Source records
»»

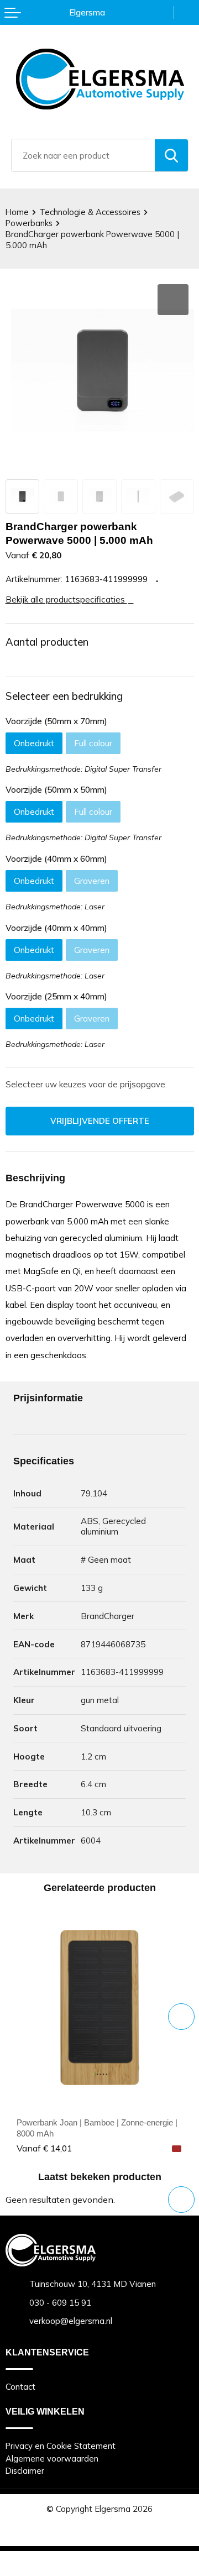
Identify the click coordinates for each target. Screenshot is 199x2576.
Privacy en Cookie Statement (61, 2446)
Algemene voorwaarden (52, 2458)
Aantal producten (47, 642)
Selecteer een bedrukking (64, 696)
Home (17, 212)
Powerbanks (29, 223)
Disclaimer (25, 2470)
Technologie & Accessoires (89, 212)
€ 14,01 (44, 2148)
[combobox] (83, 155)
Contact (20, 2386)
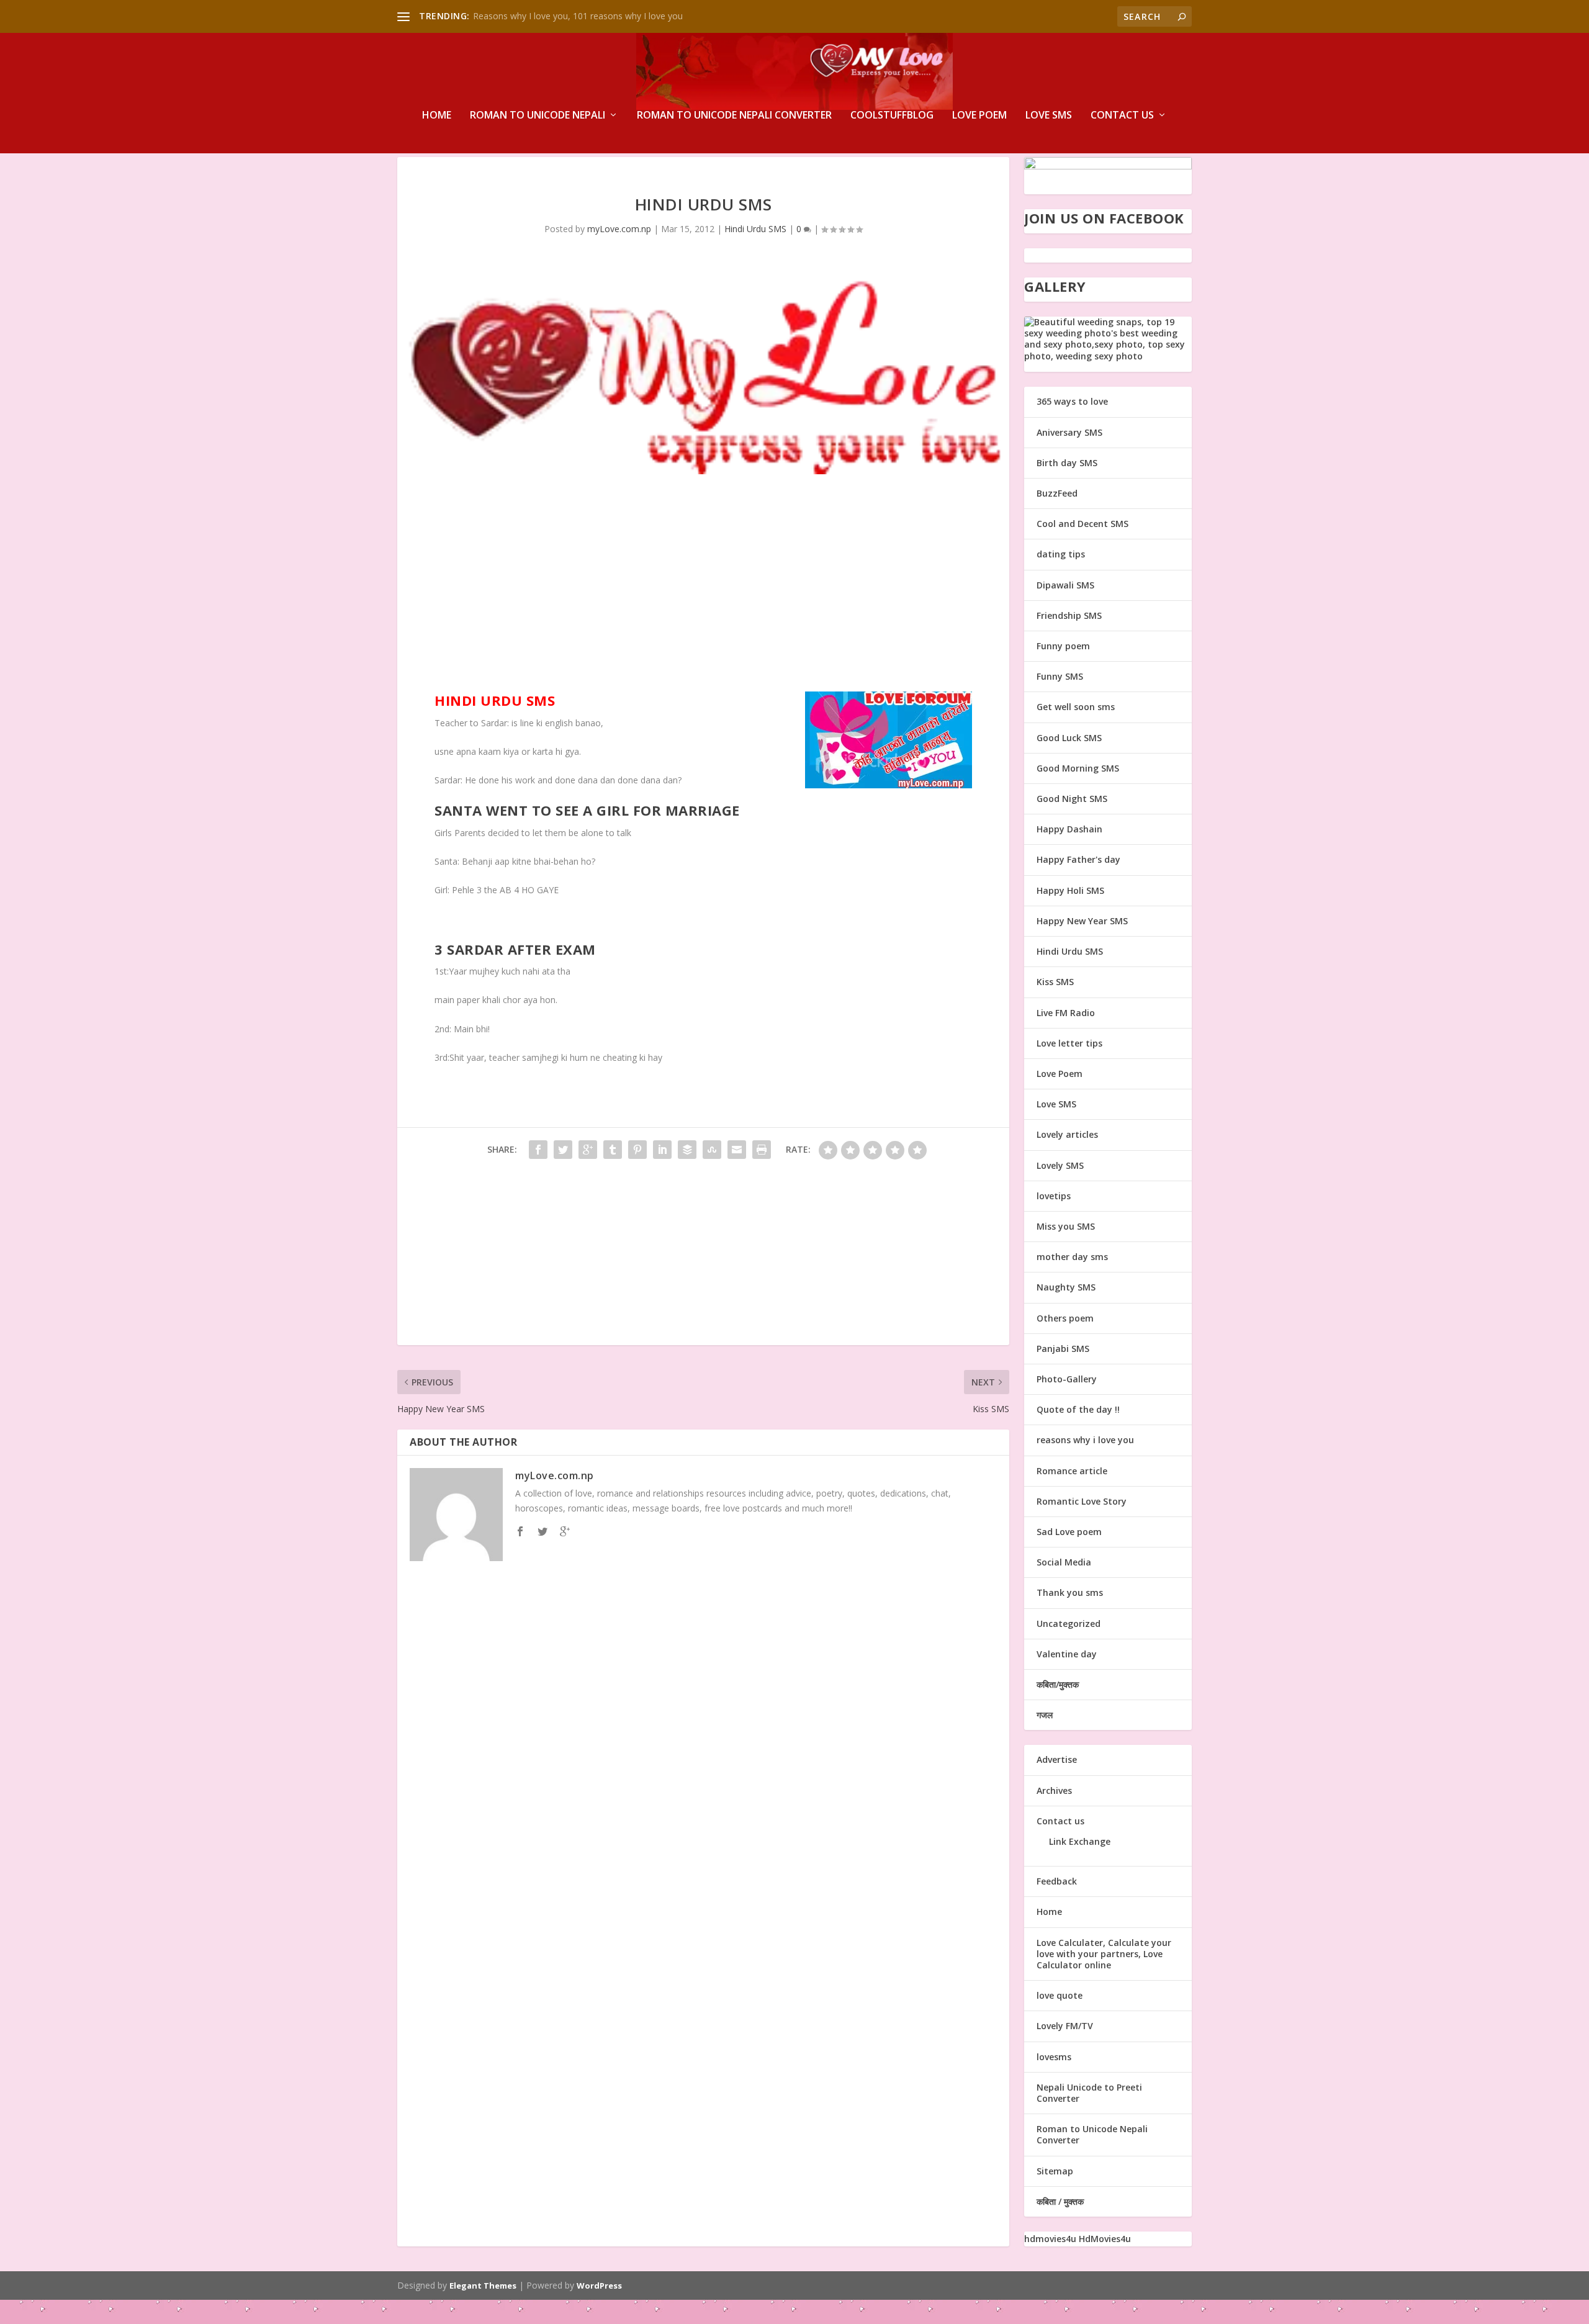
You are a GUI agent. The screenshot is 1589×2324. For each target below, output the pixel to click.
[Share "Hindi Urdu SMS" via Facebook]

««

— About this task —
Transcribe all the lines above exactly; any image among them is skipped.

— Your response —
Identify the click coordinates for each target. Screenshot is 199x2576.
Privacy en Cookie Statement (61, 2446)
Algemene voorwaarden (52, 2458)
Aantal producten (47, 642)
Selecteer een bedrukking (64, 696)
Home (17, 212)
Powerbanks (29, 223)
Disclaimer (25, 2470)
Technologie & Accessoires (89, 212)
€ 14,01 (44, 2148)
[combobox] (83, 155)
Contact (20, 2386)
You are a GUI agent. The screenshot is 1589×2324. For each target below, output the pixel to click.
[Share "Hindi Urdu SMS" via Facebook]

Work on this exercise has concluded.